«No es el caso Fretes hijo, sino caso Fretes padre y eso es importante remarcar, porque independientemente a la cosmética por lo cual están pretendendiendo maquillar este tema, se trata simplemente de la punta de rodillo que quiere un botón de muestra que gráfica de manera grave que la cabeza del Poder Judicial ha venido desempeñando un papel muy distinto al que exigen los valores y principios que deben imperar en una República», inició relatando.
«El caso no hace más que demostrar que muchas de las personas que ocupan cargos encumbrados dentro de la estructuras públicas utilizan esos espacios para saber beneficios propios sino que directamente para ser funcionales a la mafia y al crimen organizado», continuó diciendo.

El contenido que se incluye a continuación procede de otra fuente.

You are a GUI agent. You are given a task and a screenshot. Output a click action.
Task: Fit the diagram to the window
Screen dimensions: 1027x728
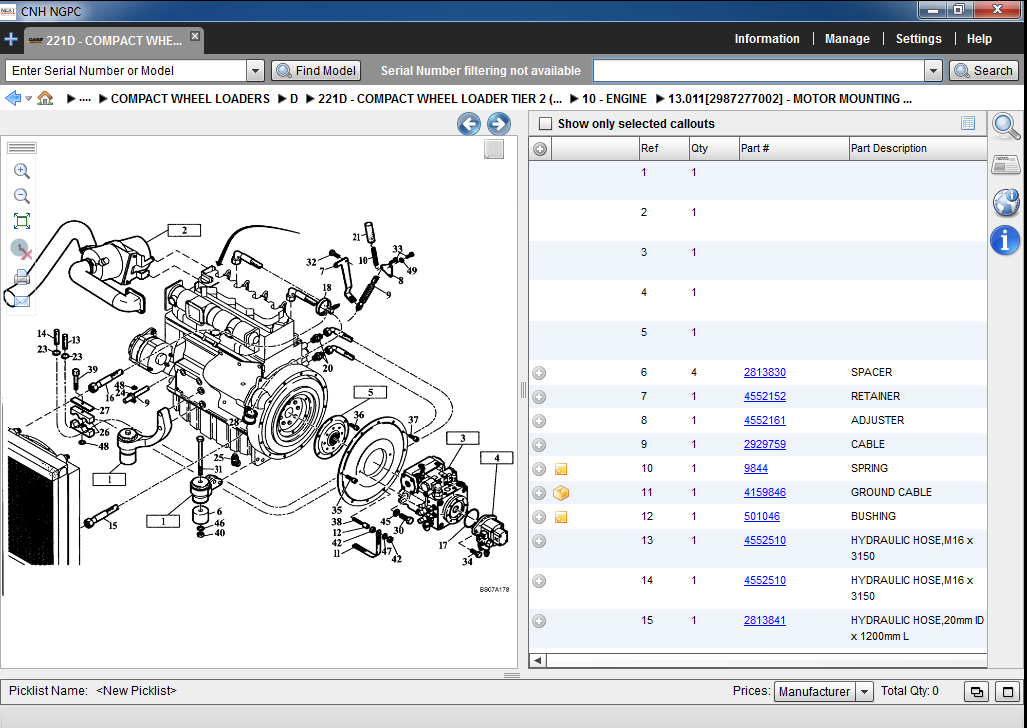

«Todo tiene que ver, la conexión del crimen organizado con la estructura estatal es vinculante independientemente a casos puntuales donde el crimen o la mafia esté operando, hay demasiadas señales de que Paraguay está transitando peligrosamente hacia el derrotero de la narcodemocracia. Hoy por el ejemplo el PCC está operando en Asunción, el sicariato está instalado en la capital, no solamente en las fronteras», manifestó.
Puso a consideración el caso del fiscal Marcelo Pecci y sentenció expresando que «es la guinda a la guinda que corona el postre que muestra que las estructuras públicas son funcionales al crimen organizado».